------ Data excerpts

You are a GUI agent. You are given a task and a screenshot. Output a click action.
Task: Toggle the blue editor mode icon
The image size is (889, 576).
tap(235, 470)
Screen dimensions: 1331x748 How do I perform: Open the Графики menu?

------------
------ Data excerpts

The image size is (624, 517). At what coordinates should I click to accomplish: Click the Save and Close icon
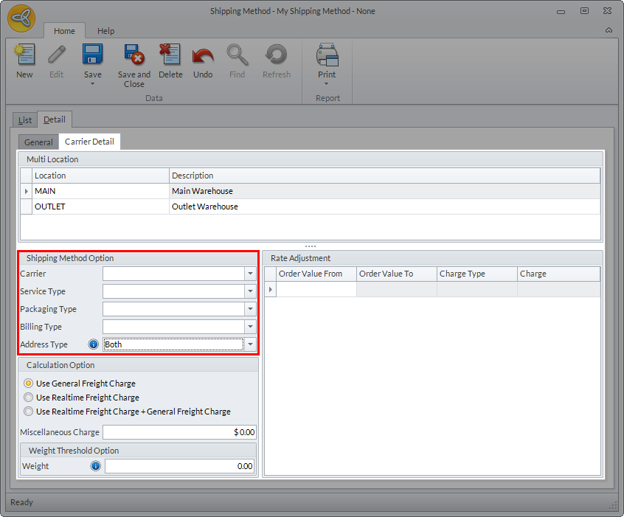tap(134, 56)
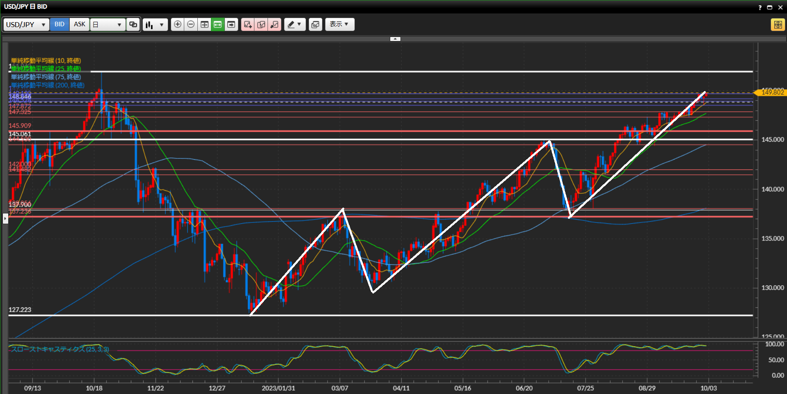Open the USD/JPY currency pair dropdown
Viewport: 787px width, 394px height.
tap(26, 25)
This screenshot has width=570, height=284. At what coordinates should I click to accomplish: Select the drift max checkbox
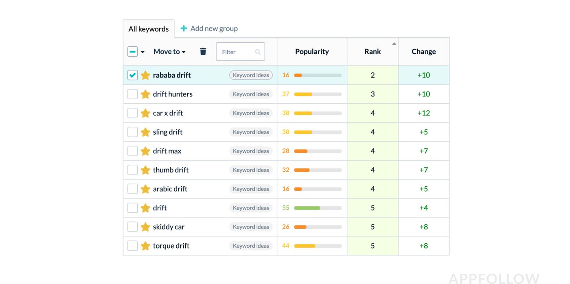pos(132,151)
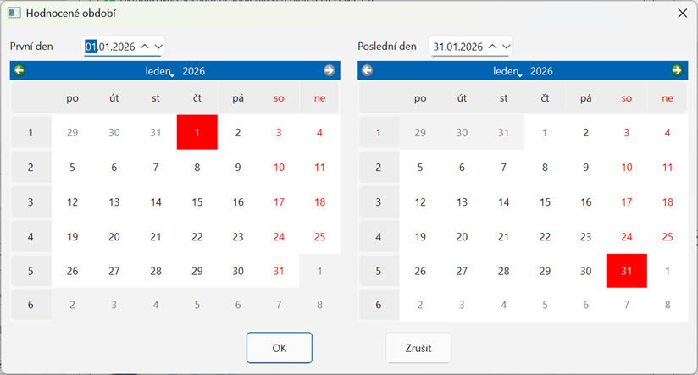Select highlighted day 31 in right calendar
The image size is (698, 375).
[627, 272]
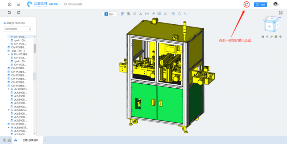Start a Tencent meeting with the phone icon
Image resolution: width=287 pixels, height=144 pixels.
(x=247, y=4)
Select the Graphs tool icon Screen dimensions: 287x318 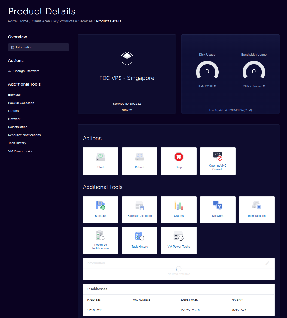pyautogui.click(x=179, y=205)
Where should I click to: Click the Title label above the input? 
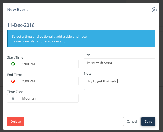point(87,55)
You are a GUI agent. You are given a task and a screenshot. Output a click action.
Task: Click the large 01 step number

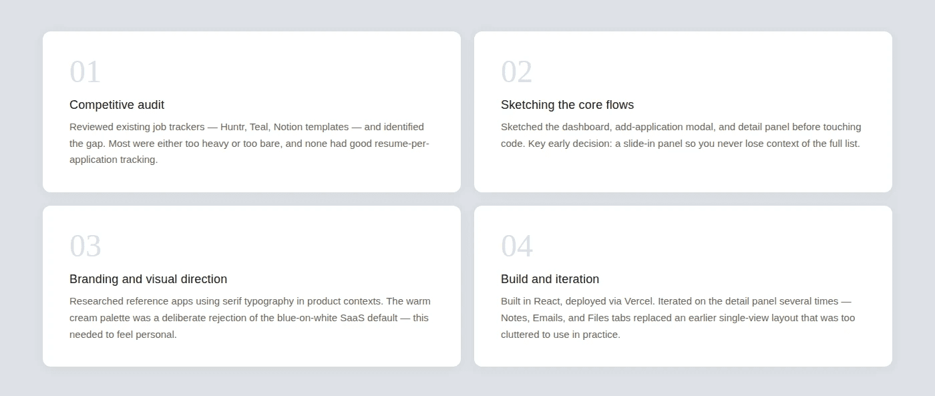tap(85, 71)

------------

**Exercise aim:** Given the records above, reproduce precisely and only the lines between the line holding "The image size is (889, 576)." and the line holding "Screen dimensions: 1331x748", inclusive.

**Output below:**
The image size is (889, 576).
tap(235, 470)
Screen dimensions: 1331x748 How do I perform: Open the Графики menu?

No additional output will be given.